* **THE EXERCISE**
Please output the lines of the material from the one containing "Given: Click the" through the one containing "Looking at the", inclusive, reproducing each exactly.

* **MATERIAL FOR THIS TASK**
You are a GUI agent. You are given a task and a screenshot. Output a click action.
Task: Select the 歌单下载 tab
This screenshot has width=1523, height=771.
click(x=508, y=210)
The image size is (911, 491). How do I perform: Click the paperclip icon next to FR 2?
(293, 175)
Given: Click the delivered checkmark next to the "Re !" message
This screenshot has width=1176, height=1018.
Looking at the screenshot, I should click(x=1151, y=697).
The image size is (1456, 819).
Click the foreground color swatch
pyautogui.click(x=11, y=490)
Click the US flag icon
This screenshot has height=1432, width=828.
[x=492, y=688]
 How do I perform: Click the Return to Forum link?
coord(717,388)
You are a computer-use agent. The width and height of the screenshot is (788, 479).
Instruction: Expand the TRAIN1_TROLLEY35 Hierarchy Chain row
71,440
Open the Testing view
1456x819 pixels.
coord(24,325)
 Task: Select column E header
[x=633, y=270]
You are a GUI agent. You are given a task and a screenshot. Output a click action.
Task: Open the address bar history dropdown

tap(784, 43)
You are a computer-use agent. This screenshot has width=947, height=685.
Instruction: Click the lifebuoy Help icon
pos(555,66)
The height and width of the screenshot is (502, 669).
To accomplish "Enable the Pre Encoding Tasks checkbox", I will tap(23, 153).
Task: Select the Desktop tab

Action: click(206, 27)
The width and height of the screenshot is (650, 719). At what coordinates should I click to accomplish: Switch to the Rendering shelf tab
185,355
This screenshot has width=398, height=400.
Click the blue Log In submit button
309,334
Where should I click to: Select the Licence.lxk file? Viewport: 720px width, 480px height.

* **EXPECTED ANSWER**
Given: Click the delivered checkmark next to the "Re !" message
This screenshot has width=1176, height=1018.
Looking at the screenshot, I should click(x=1151, y=697).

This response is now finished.